Permanent teaching jobs

Some thoughts on reading a newspaper article a couple of weeks ago - 

At the onset I clarify that I have, over the years, read Krishna Kumar’s articles,  learnt from them, and also shared them with friends. 


This particular article talks about problems in the school system today - a system that relies excessively on data and where ‘teaching and children don’t matter’. There is no denying these problems - many of which are driven by societal changes. The focus on ‘permanent teaching job’ - the first line onwards - though, left me perplexed! 


Now, the questions -


Let us begin with numbers - 

  • How many people have quit ‘permanent teaching jobs’ to return to ‘state of unemployment and uncertainty’? Is the number high enough that we need to be concerned in the manner that the article suggests? 
  • Where does this number of quitting teachers stand vis-a-vis the number of people lining up for teaching positions in government schools? 
  • How does it compare with the number of teachers who have moved from schools to coaching classes (especially those teaching sciences in higher classes) during the recent years?

On to jobs, permanent jobs - 

  • Is moving on from a permanent job and exploring the world - moving on from what one feels stuck in to figuring out what one wants to do in life - a bad idea? Is education (also) not about exploring, opening up, evolving, and accepting change? 
  • Why is a teacher leaving a school necessarily a sad event? Can something good not come out of this churning? For the students, or the teacher, or the school, or the place where the teacher moves to or for all of them? 
  • Have the permanent teachers not been one of the reasons for our schools’ (government, alternative or else) stagnation? 

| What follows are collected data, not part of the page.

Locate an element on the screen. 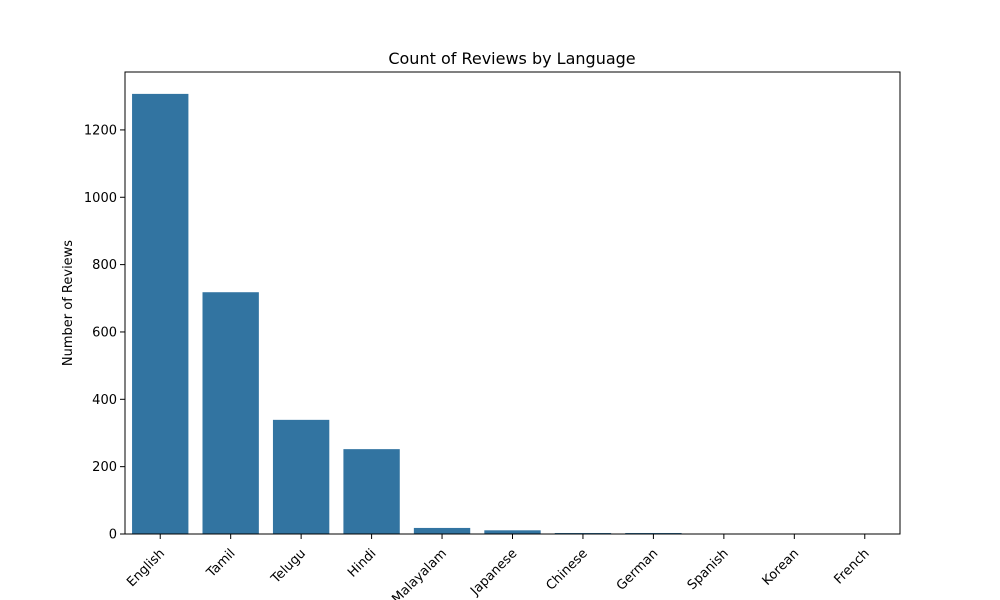  x-tick-label-chinese: Chinese is located at coordinates (566, 570).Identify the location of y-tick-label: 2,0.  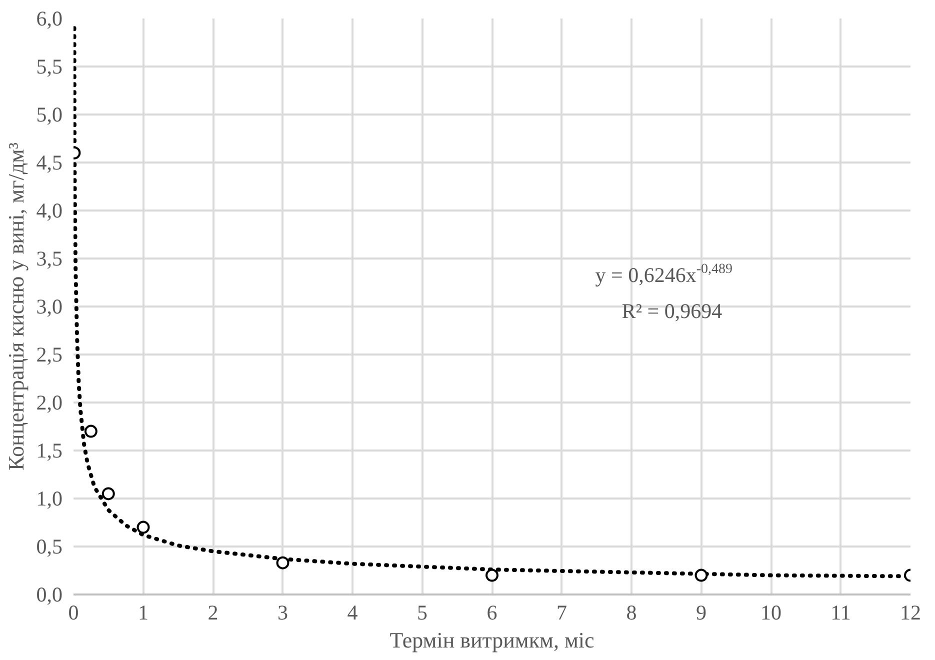
(49, 402).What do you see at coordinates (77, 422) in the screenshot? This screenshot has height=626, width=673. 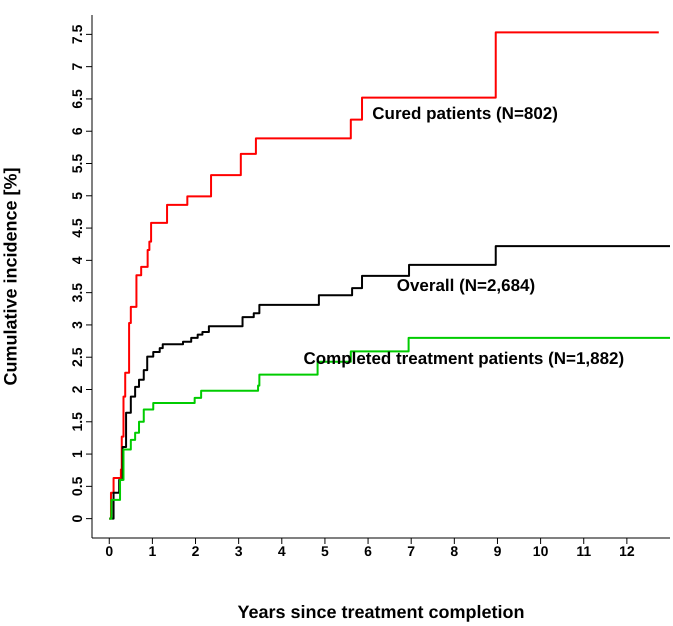 I see `y-tick-label: 1.5` at bounding box center [77, 422].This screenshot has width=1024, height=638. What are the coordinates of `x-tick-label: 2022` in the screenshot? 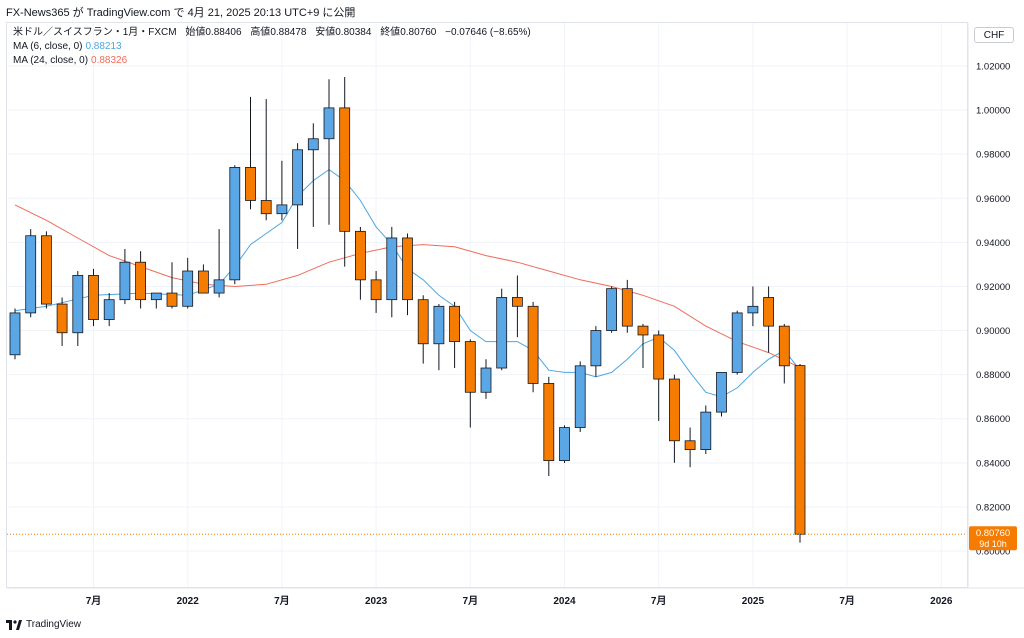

And finally to assumptions - 

  • Is there an assumption somewhere that most of us who are teachers are teaching because we wanted to be teachers and not due to lack of options, better options? And, that we are good at teaching? 
  • Are these challenges - ‘violence’, ‘smartphone’, ‘bureaucratic aggression’ - limited to teachers?
  • Are our friends in other sectors not facing the complexities brought out by AI, social-media, multi-tasking, stress and all that comes with them?